Interviewed in the FIA's "Paddock" Magazine, FIA President Max Mosely made the fairly staggering statement that "the F1 racing engine is now fully developed. That is to say, there's nothing more you can do to an F1 engine that will enhance F1, make the competition better, or bring any benefit at all.
"What you’re trying to do in F1 is have a racing engine that sounds terrific and produces a lot of power. That’s already at odds with road car engines. Once the F1 engines went past about 9000rpm, they were starting to lose the road car connection. Last year they were up to 19,000rpm and, if we hadn’t stopped it, by now they could have been at about 22,000rpm. Completely irrelevant to the road.

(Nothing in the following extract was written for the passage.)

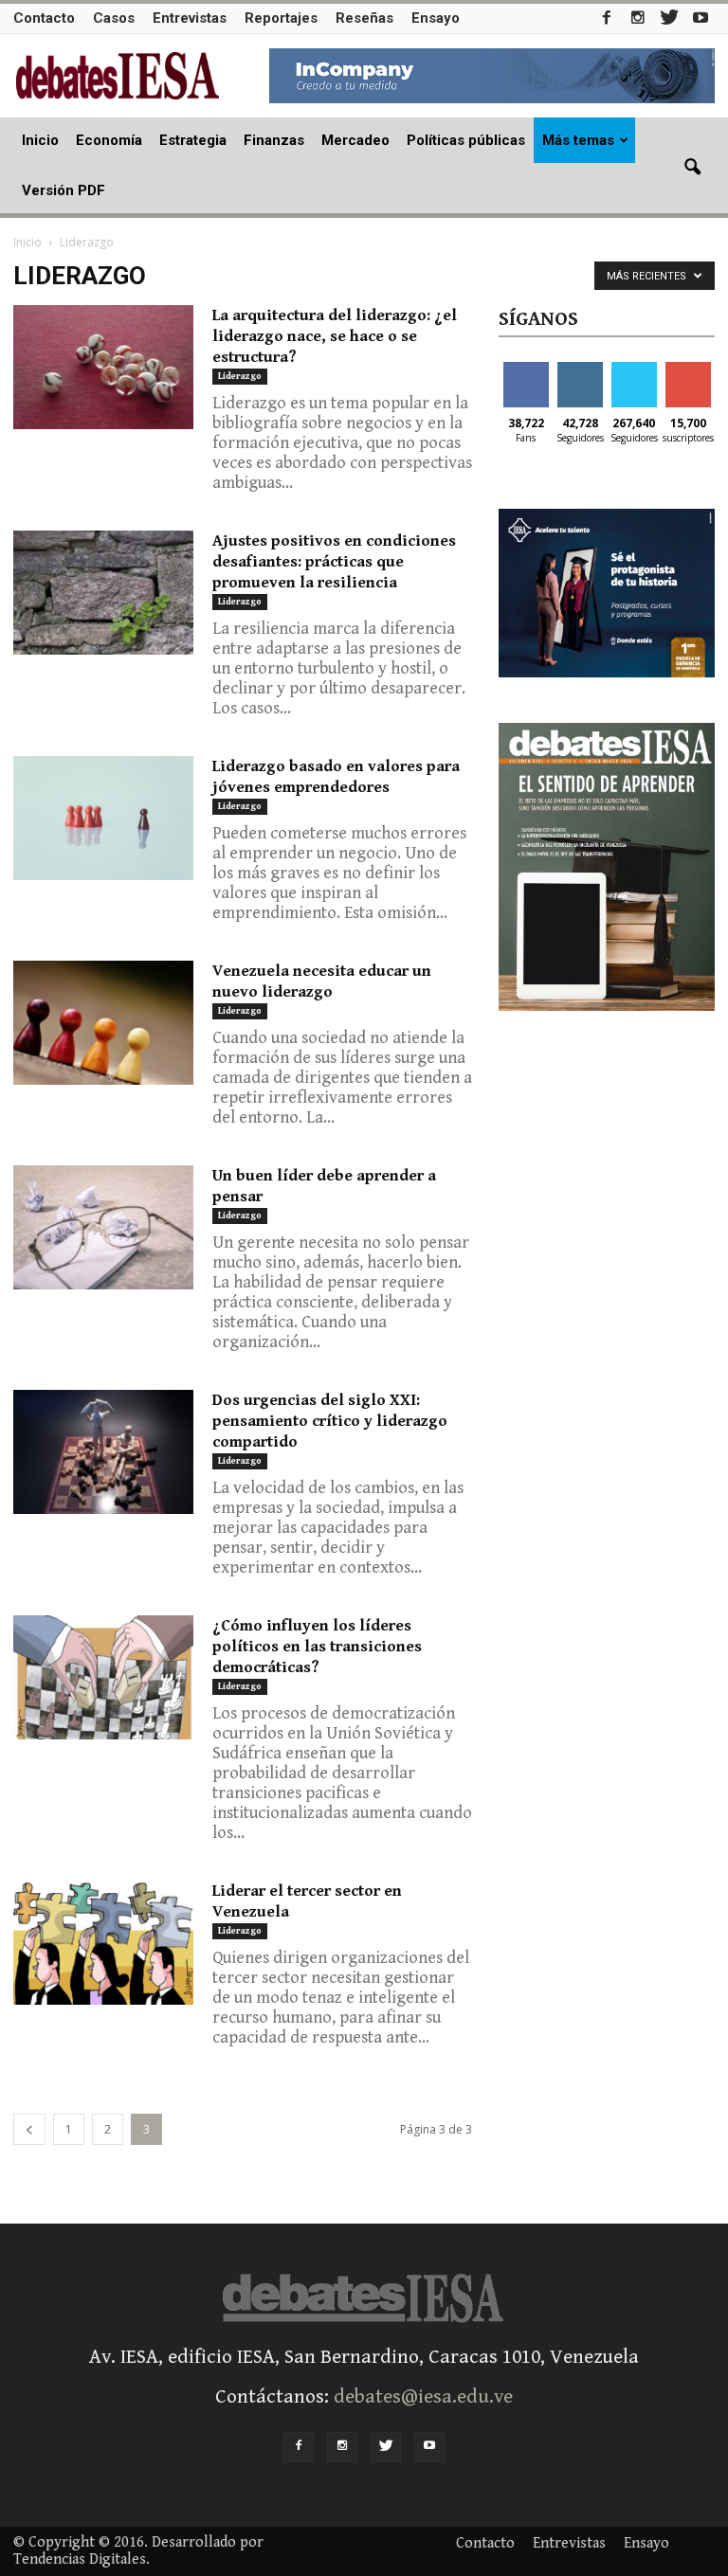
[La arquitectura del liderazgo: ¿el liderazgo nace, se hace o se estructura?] (103, 367)
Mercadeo (355, 140)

Just an utterly pointless engineering exercise."
Formula One teams until now have been spending upwards of a hundred million Euros each every year tweaking engine components for minor horsepower gains that are completely irrelevant outside the white lines of a racetrack. Mosely sees this kind of expenditure as extremely wasteful – in his view, Formula One's role at the pinnacle of world racing is to accelerate technical developments that can quickly be adapted for the benefit of consumer cars - like Kinetic Energy Recovery Systems, which store energy from braking and engine heat and return it to the wheels under acceleration.
The cost-saving nature of the move has widespread backing from the boards of the companies running Formula One teams, if not from the teams themselves.
"Two or three years ago, BMW’s F1 engine budget was greater than the entire dividend they paid to their shareholders," said Mosely, "Sooner or later, the main board was going to stop that. What has always happened is that the head of racing goes to the CEO, and tells him he needs more money to compete with the Japanese. And his Japanese counterpart is doing exactly the same. And the choice for the poor CEOs is to pay up or shut down the F1 programs. So far, fortunately for us, they’ve continued to pay up.
"If the regulator can tell them that the rules are going to be changed in such a way that no one watching will notice the slightest difference, but the costs will drop dramatically, and what money is spent will go on technology that’s directly relevant to their main businesses, then the CEOs tend to listen. And unless they think you’re a complete idiot, they’re going to go with you."